Sportsmen seem to be loosing footing anymore. We need to get those that benefit from us to band together and stand up for us. They need to understand that we are the ones who make them exist. They, if they band together, with their dollars and lawyers, may can make a difference. They just have to realize that without the market that keeps them afloat, they will sink. Rivalries between companies need to be put aside for the common good of everyone involved. Nobody will buy a new Van Staal reel or Robalo boat if they have nowhere to use it. Unity for the benefit of all involved.

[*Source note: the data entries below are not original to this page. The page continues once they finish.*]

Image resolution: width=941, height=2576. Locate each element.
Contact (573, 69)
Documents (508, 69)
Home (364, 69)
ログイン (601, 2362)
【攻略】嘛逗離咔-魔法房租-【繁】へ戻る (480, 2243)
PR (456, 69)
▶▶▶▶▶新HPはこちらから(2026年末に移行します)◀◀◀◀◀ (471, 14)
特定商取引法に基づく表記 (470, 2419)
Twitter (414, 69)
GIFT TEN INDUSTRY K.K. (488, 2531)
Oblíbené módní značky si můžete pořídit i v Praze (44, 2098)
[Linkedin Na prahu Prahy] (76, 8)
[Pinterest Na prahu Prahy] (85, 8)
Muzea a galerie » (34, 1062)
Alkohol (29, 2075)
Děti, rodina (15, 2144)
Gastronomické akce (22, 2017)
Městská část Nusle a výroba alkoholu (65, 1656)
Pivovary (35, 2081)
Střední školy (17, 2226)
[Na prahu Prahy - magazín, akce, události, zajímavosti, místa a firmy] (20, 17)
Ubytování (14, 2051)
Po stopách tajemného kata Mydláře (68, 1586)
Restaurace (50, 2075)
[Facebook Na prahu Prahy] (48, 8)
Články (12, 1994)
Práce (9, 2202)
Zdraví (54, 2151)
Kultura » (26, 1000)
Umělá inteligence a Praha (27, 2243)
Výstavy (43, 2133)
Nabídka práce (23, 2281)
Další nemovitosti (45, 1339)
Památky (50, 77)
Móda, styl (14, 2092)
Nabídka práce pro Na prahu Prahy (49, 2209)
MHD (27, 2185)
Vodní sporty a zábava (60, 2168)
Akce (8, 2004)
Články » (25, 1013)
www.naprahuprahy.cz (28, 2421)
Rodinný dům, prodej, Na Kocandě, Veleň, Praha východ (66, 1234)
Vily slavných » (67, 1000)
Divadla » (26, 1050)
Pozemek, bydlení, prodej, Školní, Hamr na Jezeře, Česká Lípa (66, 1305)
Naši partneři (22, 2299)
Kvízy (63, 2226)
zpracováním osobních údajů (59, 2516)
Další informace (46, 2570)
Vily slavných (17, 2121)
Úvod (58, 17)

I don't know marine biology. I have not dove on the wrecks and reefs to see what is going on there, but I do understand from the info I have learned is that the basis of this decision is from skewed numbers. They may be right. They may have the best interest of the resource in mind. But, they may have another agenda all together. Personally, I don't think that the public is hearing the whole truth. All I know is we will have no control over the outcome on this one. We have no say in the matter, more than likely. And that is a shame. But what can we do as a small group? We have no decent arguement in the eyes of the "committees". We are a bunch of dumb can kickers that just want to overharvest the resources.

I am an inshore fisherman. I worry about the impact that not having the offshore opportunites will present. More pressure on the trout, reds, flounder, whiting, etc. I know that there is plenty of pressure now, but what will the guides have to do, when most of their clientele want to keep a rod bent and take home bags of filets? They will go for what they can. And I can in no way blame them for it. No knock against guides. I understand they have to do whatever thay can to make clients happy to ensure return business and good word of mouth advertising. That is how they survive.

We need to find a way to get some good numbers from unbiased biologists. And it will take a unified effort. One person can make some noise, but a crowd can be deafaning.

That is the only way that we can beat this kind of action. We have to counter with hard facts. We have to be able to fund our own research by "qualified" biologists. We need to pressure the manufacturers of the products we buy to make a stand on our behalf. There are millions of corporate dollars out there that will speak for us if we demand it.

Put some pressure on those that you buy from, manufacturer, wholesaler, or retailer. Make them aware of this issue. Let them know how you feel. Create a buzz. If the corporations think that they will be missing out on some money, you can bet that they will be red alert. Get the word out as much as you can. Send emails. Make phone calls. Don't be idle, because if you do, more and more of this type of legislation will come to fruition. Let's make a stand. What you say?


----------



## wharfrat (Jan 27, 2011)

Not as well read as others on the subject, but who in the world would think that bsb, bee-liners and aj's are endangered or over fished. There seems to be some agenda in place to keep nearshore/offshore fisherman off the water and I can not figure out why. How do you  make a stand?


----------



## retired (Jan 28, 2011)

Bryannecker:  What was Isackson's reaction to all of this ?  You have my full support and I think we all need to take this petition to every boat dealer and tackle supplier that each of us respectively use and get them on board for this fight; we all need to get together on this and do it NOW or as it has been stated, this is only the beginning and we will end up loosing it all!!!!!!


----------



## brailediver (Jan 28, 2011)

This is another push towards Catch-Shares


Copied from Florida Sportsman-
Thanks Mjacks-

If anyone is really interested in why a few of the ENGO's are so interested in ramming Catch Shares through, click on this link and read from page 23 to 30 (it won't take long).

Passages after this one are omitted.